Leap year loophole: The potential costly effect for your organisation

Payroll loophole can mean employees work one day for free

Leap year loophole: The potential costly effect for your organisation

An employment law expert has warned major organisations across New Zealand about the potential costly impact of a loophole during leap years that leaves employees working an extra day without getting compensated.

Max Whitehead recently revealed that employees might be putting in an extra day of work without getting compensated during leap years, BNN reported.

This loophole stems from the oversight of not accounting for February 29 in most annual agreements, according to Whitehead.

He pointed out that despite contracts clearly outlining an annual salary, they typically fail to adjust for the additional day in a leap year.

This oversight means that employees effectively work for free on February 29, as their salaries remain unchanged despite the extra day of labour, according to the employment law expert in the report.

Loophole implications for employers

For employees, Whitehead said the impact of this loophole might be minimal.

But if they called out their employers over the extra day, the financial impact especially for larger organisations can be felt.

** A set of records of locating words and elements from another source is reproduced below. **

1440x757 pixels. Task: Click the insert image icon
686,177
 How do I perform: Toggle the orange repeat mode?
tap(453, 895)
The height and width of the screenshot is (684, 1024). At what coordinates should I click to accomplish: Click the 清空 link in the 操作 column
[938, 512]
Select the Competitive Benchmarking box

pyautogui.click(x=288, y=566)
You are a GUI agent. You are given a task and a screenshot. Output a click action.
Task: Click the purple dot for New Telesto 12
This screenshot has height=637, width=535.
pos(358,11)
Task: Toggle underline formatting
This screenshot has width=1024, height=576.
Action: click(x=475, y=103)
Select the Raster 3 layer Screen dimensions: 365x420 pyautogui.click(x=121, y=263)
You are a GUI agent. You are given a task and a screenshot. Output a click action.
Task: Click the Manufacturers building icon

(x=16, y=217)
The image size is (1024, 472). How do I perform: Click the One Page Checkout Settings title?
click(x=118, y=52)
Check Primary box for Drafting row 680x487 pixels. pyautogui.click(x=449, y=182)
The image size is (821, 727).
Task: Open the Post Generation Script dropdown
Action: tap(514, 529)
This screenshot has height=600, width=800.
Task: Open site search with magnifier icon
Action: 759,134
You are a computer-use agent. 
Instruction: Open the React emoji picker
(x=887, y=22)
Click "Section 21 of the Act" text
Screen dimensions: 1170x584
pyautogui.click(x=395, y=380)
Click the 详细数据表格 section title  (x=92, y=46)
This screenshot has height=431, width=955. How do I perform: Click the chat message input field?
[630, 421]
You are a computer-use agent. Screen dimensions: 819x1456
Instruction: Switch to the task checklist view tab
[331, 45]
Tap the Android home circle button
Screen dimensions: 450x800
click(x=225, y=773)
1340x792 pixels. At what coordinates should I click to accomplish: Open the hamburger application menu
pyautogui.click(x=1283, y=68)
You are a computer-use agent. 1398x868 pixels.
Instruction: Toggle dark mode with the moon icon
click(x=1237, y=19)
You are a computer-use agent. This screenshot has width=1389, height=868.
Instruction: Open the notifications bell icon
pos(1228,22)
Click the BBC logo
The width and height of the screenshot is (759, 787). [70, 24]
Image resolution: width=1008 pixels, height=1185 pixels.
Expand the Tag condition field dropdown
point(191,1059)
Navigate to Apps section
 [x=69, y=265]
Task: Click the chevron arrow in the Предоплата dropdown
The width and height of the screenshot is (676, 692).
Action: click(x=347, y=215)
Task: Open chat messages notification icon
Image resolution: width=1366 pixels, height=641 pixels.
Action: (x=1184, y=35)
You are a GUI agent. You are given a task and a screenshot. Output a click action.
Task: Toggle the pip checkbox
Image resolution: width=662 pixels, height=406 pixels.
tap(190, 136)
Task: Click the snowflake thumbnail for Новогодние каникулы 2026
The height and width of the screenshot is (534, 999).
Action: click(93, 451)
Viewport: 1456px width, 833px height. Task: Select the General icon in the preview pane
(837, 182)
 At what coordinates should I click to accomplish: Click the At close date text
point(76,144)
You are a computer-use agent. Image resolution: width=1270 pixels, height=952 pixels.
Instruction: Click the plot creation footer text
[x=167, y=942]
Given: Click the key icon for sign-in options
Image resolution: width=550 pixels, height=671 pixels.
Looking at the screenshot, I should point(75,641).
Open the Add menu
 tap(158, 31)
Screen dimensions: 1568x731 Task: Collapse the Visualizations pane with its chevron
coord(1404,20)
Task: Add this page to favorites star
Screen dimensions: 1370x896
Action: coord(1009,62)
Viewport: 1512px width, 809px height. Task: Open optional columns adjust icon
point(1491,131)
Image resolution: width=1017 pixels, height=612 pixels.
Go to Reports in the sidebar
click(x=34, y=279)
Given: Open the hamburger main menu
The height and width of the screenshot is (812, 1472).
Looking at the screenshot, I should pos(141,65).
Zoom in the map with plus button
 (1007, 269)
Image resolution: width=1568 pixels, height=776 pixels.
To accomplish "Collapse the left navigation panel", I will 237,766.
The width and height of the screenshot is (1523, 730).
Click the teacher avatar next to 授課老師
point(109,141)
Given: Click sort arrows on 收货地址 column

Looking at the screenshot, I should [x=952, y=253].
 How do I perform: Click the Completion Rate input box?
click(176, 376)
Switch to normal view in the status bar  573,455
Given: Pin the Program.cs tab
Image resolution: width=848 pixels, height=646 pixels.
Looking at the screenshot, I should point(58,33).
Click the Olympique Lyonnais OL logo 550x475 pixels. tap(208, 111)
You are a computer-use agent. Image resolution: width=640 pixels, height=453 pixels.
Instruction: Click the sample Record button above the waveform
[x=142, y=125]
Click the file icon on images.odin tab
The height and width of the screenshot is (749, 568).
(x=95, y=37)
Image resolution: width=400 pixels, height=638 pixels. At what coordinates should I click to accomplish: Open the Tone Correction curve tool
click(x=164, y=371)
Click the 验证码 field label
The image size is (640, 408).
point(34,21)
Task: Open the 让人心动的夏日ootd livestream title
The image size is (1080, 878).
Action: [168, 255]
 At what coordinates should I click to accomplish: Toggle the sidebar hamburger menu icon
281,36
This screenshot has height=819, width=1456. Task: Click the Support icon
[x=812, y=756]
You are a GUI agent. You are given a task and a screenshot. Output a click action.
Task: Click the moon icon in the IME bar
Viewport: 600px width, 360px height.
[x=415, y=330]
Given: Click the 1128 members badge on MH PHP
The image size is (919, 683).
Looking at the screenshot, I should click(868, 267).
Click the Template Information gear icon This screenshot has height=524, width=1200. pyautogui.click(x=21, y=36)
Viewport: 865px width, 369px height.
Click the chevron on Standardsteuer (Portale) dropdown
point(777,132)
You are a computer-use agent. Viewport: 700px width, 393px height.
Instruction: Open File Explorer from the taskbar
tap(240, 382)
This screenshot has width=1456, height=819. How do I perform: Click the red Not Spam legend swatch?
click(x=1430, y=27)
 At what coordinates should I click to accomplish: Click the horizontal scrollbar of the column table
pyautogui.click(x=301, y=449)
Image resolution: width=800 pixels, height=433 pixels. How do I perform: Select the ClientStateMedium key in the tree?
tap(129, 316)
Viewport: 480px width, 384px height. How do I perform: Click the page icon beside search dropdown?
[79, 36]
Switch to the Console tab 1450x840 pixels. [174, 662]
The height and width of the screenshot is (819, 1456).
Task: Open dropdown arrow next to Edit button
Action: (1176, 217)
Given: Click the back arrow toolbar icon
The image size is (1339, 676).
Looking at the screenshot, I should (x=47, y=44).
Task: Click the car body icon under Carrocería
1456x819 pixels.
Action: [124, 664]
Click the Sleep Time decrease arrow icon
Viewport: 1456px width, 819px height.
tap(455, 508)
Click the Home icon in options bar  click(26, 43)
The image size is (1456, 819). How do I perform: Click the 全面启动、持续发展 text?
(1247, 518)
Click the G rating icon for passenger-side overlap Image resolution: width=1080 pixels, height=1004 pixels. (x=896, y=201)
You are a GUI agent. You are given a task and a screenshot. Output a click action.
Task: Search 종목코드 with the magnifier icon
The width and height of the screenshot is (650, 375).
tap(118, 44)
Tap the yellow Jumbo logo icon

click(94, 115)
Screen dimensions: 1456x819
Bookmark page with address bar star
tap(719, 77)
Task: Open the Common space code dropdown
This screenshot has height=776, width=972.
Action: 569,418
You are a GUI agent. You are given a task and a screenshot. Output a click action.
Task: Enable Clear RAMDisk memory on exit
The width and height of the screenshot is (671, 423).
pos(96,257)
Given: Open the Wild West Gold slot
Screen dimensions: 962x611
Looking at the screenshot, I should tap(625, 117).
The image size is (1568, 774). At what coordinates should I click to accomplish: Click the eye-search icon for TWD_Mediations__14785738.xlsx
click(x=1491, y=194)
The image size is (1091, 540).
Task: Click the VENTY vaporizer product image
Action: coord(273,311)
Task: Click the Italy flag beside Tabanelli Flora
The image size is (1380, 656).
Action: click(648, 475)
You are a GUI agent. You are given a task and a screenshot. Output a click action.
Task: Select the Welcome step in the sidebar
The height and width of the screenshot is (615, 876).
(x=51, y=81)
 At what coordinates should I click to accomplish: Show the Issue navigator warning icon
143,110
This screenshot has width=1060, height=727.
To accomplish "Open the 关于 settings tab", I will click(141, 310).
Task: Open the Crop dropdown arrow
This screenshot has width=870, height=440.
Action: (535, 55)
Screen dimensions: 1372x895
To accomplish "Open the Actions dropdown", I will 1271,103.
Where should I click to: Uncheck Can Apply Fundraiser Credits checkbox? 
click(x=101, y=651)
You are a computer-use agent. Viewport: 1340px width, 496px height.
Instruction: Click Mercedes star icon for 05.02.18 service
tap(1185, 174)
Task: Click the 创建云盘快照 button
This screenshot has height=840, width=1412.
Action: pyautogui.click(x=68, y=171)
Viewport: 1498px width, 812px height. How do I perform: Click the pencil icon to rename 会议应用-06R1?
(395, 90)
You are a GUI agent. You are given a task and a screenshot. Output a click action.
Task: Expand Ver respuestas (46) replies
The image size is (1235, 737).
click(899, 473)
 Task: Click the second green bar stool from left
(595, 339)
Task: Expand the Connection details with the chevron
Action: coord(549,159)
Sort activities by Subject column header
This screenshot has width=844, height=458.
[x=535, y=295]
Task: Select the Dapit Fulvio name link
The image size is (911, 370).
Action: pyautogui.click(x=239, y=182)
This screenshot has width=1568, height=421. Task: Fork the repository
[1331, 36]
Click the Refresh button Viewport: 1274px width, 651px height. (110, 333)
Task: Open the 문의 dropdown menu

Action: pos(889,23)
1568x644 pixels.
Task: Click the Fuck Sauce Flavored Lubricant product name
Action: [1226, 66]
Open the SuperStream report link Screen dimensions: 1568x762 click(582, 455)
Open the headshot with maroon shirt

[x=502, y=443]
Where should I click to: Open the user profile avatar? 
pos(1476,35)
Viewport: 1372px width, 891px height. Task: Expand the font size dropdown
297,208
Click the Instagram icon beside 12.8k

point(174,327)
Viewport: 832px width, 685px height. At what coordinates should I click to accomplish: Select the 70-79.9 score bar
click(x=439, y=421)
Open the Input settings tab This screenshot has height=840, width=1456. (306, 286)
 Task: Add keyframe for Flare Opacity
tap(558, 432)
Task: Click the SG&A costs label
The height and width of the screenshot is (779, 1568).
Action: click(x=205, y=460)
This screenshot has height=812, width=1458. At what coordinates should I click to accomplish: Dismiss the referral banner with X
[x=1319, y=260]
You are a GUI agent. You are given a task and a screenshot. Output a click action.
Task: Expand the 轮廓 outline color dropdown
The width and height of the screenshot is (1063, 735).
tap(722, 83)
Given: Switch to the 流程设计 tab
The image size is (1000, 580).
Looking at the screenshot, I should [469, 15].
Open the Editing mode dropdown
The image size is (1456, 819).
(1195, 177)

Whitehead pointed out that organisations such as the Auckland Council and the New Zealand Government, which employ thousands of full-time staff, might face significant costs if required to adjust salaries to accommodate the extra workday.

Whitehead told More FM's Jay-Jay and Flynny that he doesn't think employers are being deliberate in making their employees work for free during the extra day in leap years.

However, he also noted that major changes will unlikely be made to close this loophole.

"I think [employers] will stick with the loophole. If you think about it, it's minute money," he told Jay-Jay and Flynny.